I was raised in a similar rowhouse block in Baltimore.
Those porches brought back some on the joys of my youth and the days of stoop sitting.
During the dog days of summer the whole neighborhood would sit outside.
Cool breezes, marble steps and friendly neighbors made a humid summer night somewhat bearable.
We kids would play games of Red Line and Hide And Seek while crunching on cherry snowball or drinking a RC Cola. Our parents might be drinking a beer either out of bottles or a tin filled at the local pub with draft beer.
No theatrical visual effect could top the natural sight of the clouds above glowing with snatches of heat lightning, lightning bugs glowing their love serenade, gas lamposts flickering a warm yellow light over the entire block, a wooden match flaring to light a pipe and a streak of fire as a cigarette was flicked away to land in the gutter amid a shower of sparks.
There were always radios in the background. As you were running to hide there were sounds of baseball games (minor league Orioles and if the wind was blowing right maybe even a major league game between the Yanks and Red Sox), boxing matches (Joe Lewis or Rocky Marciano), westerns (Gunsmoke with Conrad as Matt Dillon), mysteries (Who knows what evil lurks in the heart of man? The Shadow knows!) ,horror shows (the eerie creak of a door as Inner Sanctum began). All those sounds plus the sounds of children at play, adults bidding in a pinochle game and the woofs, yips and meows of the pets combined to make a sweet music I can still hear today whenever I ride pass a rowhouse block.

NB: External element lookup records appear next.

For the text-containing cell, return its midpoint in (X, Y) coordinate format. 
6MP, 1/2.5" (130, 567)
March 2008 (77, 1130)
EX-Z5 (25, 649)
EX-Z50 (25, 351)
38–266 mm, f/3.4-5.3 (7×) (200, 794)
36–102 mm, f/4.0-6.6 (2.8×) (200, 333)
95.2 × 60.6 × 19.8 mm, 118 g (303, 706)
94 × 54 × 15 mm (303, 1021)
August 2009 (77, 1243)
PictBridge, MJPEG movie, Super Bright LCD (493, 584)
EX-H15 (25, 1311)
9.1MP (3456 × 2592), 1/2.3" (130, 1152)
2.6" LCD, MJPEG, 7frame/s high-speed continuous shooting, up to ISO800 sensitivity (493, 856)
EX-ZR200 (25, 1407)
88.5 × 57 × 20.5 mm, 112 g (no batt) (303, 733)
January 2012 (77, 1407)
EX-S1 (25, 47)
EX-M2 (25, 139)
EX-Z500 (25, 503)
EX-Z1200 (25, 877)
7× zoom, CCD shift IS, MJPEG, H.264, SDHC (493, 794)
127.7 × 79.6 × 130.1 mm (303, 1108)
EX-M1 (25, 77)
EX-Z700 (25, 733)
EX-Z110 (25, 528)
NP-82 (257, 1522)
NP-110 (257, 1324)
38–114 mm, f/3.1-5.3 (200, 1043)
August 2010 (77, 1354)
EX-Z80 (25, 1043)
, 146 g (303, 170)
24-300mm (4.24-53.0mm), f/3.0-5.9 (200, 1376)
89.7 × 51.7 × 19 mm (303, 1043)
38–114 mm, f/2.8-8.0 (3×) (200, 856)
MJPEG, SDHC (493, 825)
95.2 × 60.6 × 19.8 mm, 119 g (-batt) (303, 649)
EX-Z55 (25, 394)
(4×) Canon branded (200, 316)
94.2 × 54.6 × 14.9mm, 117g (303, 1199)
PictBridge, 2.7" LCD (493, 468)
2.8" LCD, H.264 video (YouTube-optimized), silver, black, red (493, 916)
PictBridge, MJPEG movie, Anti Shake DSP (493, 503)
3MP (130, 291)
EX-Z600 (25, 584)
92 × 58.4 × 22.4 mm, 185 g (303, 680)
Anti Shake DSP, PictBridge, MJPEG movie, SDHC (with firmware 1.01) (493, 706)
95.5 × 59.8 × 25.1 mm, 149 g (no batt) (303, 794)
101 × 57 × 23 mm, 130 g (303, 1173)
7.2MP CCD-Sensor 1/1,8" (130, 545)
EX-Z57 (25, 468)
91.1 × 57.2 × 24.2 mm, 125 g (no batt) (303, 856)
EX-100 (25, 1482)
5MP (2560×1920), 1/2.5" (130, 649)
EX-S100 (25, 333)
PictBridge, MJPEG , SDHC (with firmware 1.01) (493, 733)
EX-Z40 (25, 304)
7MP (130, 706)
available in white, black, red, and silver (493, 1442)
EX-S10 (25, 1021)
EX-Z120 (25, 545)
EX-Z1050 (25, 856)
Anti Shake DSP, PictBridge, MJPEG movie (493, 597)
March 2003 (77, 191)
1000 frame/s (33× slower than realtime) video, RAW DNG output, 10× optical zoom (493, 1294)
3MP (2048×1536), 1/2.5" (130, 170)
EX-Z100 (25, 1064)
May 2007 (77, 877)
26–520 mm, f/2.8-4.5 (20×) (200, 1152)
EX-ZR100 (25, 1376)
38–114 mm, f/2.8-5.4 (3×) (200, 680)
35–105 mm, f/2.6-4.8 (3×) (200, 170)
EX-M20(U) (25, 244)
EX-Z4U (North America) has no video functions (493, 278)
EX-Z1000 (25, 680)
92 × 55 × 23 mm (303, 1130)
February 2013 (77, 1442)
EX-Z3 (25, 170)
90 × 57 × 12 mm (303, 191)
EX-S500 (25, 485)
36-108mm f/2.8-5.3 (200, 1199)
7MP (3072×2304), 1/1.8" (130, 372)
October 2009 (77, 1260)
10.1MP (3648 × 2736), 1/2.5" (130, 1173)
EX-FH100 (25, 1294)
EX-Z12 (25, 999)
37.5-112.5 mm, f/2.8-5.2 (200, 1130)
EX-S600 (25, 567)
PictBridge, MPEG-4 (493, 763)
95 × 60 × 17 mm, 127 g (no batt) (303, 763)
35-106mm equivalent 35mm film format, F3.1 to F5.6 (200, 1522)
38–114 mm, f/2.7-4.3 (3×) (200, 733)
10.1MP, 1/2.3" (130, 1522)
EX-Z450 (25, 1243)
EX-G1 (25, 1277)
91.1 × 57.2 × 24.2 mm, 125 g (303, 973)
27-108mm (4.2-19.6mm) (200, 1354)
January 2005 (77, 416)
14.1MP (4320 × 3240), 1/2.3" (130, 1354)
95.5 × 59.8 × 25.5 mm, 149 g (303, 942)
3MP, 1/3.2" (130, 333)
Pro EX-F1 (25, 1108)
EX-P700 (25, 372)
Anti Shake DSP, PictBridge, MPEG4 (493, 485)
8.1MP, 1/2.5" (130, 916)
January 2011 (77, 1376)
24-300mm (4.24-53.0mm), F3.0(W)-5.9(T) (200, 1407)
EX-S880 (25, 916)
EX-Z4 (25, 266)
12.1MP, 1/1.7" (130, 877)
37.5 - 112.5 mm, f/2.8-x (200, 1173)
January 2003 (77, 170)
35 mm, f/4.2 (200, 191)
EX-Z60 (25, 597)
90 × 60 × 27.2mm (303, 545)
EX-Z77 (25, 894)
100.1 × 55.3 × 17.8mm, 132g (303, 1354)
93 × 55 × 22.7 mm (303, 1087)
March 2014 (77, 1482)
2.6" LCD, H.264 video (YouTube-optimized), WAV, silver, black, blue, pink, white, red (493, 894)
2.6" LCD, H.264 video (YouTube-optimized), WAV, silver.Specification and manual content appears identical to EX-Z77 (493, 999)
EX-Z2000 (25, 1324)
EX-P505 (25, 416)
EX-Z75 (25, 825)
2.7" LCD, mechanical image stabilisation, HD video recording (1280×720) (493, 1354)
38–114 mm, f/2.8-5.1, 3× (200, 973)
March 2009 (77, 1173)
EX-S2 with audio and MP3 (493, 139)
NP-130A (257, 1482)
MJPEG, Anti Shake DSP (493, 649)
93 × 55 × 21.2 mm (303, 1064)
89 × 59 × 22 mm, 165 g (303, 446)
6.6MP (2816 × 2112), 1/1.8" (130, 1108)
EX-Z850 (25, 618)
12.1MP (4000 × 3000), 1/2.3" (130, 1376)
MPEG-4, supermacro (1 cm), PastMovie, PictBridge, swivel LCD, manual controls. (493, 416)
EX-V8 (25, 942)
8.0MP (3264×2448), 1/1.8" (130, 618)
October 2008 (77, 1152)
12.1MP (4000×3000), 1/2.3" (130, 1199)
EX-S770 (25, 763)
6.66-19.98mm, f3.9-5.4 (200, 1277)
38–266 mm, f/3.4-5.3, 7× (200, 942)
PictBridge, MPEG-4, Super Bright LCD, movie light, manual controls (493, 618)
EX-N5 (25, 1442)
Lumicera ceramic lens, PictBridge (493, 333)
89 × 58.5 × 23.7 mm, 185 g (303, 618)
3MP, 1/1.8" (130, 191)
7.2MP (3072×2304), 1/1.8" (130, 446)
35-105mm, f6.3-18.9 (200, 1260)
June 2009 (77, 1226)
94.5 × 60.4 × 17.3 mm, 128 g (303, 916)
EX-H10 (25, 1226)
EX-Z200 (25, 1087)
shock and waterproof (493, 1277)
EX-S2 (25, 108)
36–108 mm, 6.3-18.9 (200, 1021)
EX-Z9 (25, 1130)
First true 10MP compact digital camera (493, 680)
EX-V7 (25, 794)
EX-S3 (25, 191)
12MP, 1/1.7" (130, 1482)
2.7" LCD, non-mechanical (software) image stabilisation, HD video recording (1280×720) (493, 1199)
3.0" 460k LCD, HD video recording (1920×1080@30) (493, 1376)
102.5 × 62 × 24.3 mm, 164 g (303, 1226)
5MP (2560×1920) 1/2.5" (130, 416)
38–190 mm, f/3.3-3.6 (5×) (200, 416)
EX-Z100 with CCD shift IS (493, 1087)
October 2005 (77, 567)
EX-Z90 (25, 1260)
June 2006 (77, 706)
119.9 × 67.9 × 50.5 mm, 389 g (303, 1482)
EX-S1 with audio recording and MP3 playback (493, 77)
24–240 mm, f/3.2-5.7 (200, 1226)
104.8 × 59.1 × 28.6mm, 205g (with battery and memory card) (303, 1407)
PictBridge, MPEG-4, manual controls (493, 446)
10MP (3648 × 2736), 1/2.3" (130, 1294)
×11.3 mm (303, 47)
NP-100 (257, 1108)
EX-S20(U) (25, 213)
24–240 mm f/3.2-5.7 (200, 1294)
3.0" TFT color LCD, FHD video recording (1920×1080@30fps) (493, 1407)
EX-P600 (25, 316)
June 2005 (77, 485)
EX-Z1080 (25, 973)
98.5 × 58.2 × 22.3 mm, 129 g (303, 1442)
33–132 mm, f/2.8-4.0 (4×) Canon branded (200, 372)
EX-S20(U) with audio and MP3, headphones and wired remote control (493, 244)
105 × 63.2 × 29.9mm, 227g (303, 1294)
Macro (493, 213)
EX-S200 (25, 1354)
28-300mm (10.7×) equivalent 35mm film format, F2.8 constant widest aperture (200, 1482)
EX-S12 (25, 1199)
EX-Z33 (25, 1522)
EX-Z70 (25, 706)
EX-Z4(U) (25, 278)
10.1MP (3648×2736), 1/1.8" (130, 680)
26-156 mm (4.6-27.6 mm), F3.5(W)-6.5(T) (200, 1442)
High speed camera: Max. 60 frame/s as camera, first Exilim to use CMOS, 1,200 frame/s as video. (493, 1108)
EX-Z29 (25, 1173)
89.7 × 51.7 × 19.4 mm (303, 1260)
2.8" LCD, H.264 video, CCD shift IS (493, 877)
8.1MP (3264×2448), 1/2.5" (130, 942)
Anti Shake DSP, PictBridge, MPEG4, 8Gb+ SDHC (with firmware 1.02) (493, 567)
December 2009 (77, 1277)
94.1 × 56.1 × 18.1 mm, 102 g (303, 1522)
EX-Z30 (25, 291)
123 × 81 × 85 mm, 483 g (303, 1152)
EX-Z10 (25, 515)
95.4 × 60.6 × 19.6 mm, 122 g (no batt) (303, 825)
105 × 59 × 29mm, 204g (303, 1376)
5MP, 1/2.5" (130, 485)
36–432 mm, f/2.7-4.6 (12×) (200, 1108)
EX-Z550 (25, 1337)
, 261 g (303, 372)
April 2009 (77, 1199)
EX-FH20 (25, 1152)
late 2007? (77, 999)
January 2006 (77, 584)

Life lost a little luster when houses were no longer built with porches and AC replaced summer breezes.
Of course I am writing this as I sit in a porchless house with the AC set on 75.
What that a tiny, pointy attic up above the 2nd floor, or just a faux front?
I wish modern houses were still built that high off the ground, so basement windows could be taller. And having steps up to the front door gives it more of a grand impression.
Apparently, Joseph Shapiro was a very busy builder...
Fifteen attractive dwellings just nearing completion and being erected by the Joseph Shapiro company at Eighth street northwest. With the exception of the two end houses, all have been disposed of from plans. Each contains six rooms and a bath, and the corner houses have built-in garages.
Today marks the seventh anniversary of the Joseph Shapiro Co.'s entry into the real estate field. Starting in 1919 with a small office at 914 New York avenue northwest, this company opened general real estate offices, and two years later opened their building department, their first operation being a group of houses on Crittenden street between Eighth and Ninth streets northwest.
Today the company occupies the first and second floor of the Edmunds building, 919 Fifteenth street northwest, and have to their record the erection of hundreds of homes in the northeast and northwest sections of the city and a large number of apartment buildings....
Those places were built to last and they have. The hills beyond have sprouted houses since then, too.